Floating-point FFT with Minimal Hardware
By J. Greg Nash, Centar LLC, Los Angeles, California
(www.centar.net)
Introduction
There is a natural preference to use floating-point implementations in custom embedded applications because they offer a much higher dynamic range and as a byproduct bypass the design hassle of analyzing fixed-point word-lengths, including how to properly “scale” operations to minimize word growth and avoid overflow. Additionally, many applications such as professional audio, industrial measurement/process control, imaging radar, signal intelligence and scientific computing inherently require a high dynamic range so that floating-point support is a necessity. Unfortunately, the arithmetic complexity of using floating-point poses implementation issues and consequently fixed-point FFT implementations have historically been more common in embedded applications.
Here we discuss Centar’s floating-point FFT technology which provides IEEE754 single-precision outputs, yet is much more hardware efficient. For example in the FPGA domain, which is the focus of this note, comparisons show that other designs use up to 100% more logic elements. Such reduced hardware can move the tradeoffs between fixed and floating-point attractively in the direction of the floating-point option. Centar’s design also has better numerical properties.
Fixed vs Floating-point
During the course of an FFT computation it is well known that to avoid loss of dynamic range, numerical issues much be dealt with at each butterfly computation stage, leading to a variety of tradeoffs. For example, to minimize hardware resources, the word length could be kept the same by rounding results after appropriate groups of operations, but in this case dynamic range would suffer. Alternatively, word lengths could grow a fixed number of bits after each butterfly operation to accommodate worst case numerical properties; however, for normal inputs, the extra hardware often isn’t required.
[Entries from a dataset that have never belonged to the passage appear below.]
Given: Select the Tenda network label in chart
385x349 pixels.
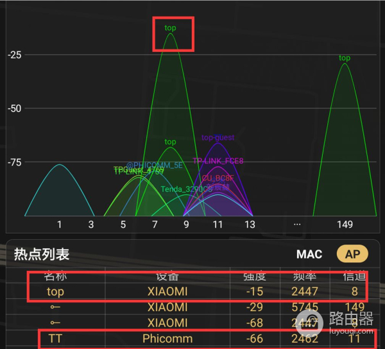Looking at the screenshot, I should [186, 189].
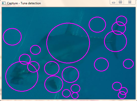Click the empty-water circle above the tuna's back

pyautogui.click(x=97, y=24)
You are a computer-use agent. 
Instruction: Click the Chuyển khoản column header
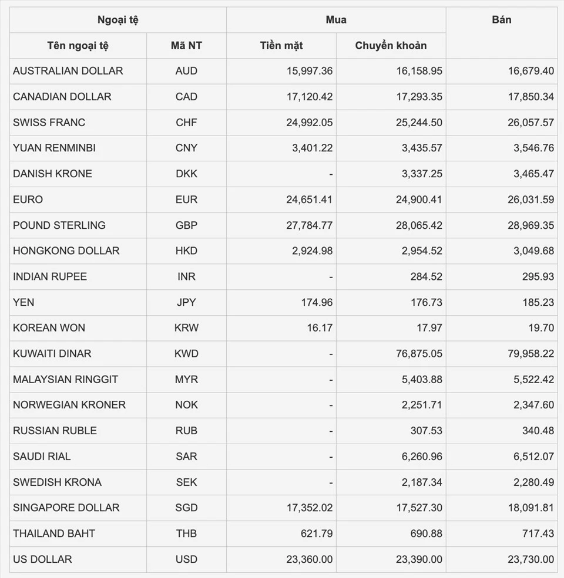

Another common approach, although it is usually adds more circuit hardware, is to use a “block” floating-point number representation. In this case the intermediate results are scaled together only if there is overflow is detected in some part of the circuit. At the end of the computation the total scaling is represented by a single exponent that is associated with each output FFT block of data. This is often a good compromise between the first two strategies.
Centar Fixed-point FFT
The approach Centar uses for its fixed-point circuits is a very sophisticated block-like floating-point approach. Centar’s programmable circuits start with a user chosen matrix representation of the discreet Fourier transform (DFT), as for example representation of a 256-pt transform by a 16x16 matrix. The circuit is designed so that each row of this DFT matrix, as computations are being performed, has its own block floating-point exponent, so that there are 16 exponent values for this 256-point FFT.
During the last stage of the computation, full floating-point is used, so that the “fixed-point” design actually produces an output data set with potentially a different exponent for each data element. At the end of the FFT computation, the 16 block exponents are added to those generated during the last stage of the computation. So in actuality Centar’s fixed-point designs are a hybrid between block-floating-point and true floating-point.
A “fixed-point” FFT output for a single, full scale, 16-bit real sinusoid input is shown in the Fig. 1 below for a 256-point transform. Here a visual comparison with a 16-bit Altera FFT having the same functionality and using a traditional block floating-point approach shows typically ~24db less dynamic range. So the basic scaling approach Centar uses does a good job in maximizing dynamic range for a given fixed-point implementations.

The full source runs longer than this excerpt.